Integrating LDAP

What You Need for the LDAP Integration

A LDAP-compatible directory service server and the following information:

• The Directory Server Public IP/DNS Name
• The Directory Server Public Port Number
• User Full Name Attribute Name for all your directory occupiers
• User Email Attribute Name for all your directory occupiers
• Admin User with at least read and search permissions for all occupiers you want to authenticate

LDAP Integration Settings

An important setting that you need to consider before enabling the integration is the option to Create new occupiers in Nexudus if they don't exist.

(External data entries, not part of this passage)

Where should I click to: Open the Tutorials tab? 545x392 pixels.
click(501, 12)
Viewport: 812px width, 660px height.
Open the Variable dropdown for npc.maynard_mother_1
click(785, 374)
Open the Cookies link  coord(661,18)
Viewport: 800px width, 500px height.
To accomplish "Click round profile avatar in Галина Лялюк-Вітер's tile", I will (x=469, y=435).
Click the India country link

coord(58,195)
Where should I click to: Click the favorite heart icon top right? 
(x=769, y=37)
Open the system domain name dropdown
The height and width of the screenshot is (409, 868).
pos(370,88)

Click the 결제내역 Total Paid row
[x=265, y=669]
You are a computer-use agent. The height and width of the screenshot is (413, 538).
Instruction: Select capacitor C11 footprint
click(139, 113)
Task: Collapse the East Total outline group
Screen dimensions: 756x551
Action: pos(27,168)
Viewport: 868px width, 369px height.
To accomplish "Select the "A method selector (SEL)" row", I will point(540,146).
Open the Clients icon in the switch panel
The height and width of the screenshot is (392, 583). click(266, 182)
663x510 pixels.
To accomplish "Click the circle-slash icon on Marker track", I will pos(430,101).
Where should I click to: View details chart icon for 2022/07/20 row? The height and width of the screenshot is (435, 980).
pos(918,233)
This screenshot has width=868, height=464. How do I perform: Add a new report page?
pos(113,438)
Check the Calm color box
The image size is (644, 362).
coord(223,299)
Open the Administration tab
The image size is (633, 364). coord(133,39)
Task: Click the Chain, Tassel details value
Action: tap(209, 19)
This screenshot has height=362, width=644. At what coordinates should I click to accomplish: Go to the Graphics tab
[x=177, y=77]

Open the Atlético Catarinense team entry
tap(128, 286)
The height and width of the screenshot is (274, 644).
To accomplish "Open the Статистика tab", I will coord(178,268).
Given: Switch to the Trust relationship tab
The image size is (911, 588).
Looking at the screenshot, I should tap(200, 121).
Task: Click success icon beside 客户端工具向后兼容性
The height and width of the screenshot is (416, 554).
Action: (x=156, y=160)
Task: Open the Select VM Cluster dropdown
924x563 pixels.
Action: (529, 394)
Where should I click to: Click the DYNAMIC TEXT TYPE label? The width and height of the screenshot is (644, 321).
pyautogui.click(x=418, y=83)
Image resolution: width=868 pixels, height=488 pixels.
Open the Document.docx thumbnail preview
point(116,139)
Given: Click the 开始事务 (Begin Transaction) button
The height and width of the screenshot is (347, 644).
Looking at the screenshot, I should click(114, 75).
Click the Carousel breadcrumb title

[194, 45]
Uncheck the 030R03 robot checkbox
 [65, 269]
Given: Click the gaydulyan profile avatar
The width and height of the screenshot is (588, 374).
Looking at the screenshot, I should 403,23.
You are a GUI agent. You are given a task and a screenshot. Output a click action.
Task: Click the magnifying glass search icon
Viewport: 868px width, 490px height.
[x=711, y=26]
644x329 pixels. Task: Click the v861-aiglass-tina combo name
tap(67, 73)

Create new occupiers in Nexudus if they don't exist OFF

occupiers trying to log in using their directory credentials (email + password) will only be able to access the User Portal if they already have a occupier account in Nexudus.

Example
A user has the following directory credentials:

email- name@example.com
password - example123

If the user trying to log in to the User Portal using these directory credentials doesn't already have a occupier account in Nexudus with name@example.com as their email address, they won't be able to log in.

Create new occupiers in Nexudus if they don't exist ON

occupiers trying to log in to the User Portal using their directory credentials (name/email + password) will be able to log in to the User Portal, whether or not they already have a occupier account in Nexudus.

If they happen to not have a occupier account yet, Nexudus will automatically create a occupier account (contact) for them using their username and email address from the directory.

Example

A user has the following directory credentials:

name- User Name
email- username@example.com
password - example123

When they try to log in to the User Portal using these directory credentials, Nexudus will check if they already have a occupier account.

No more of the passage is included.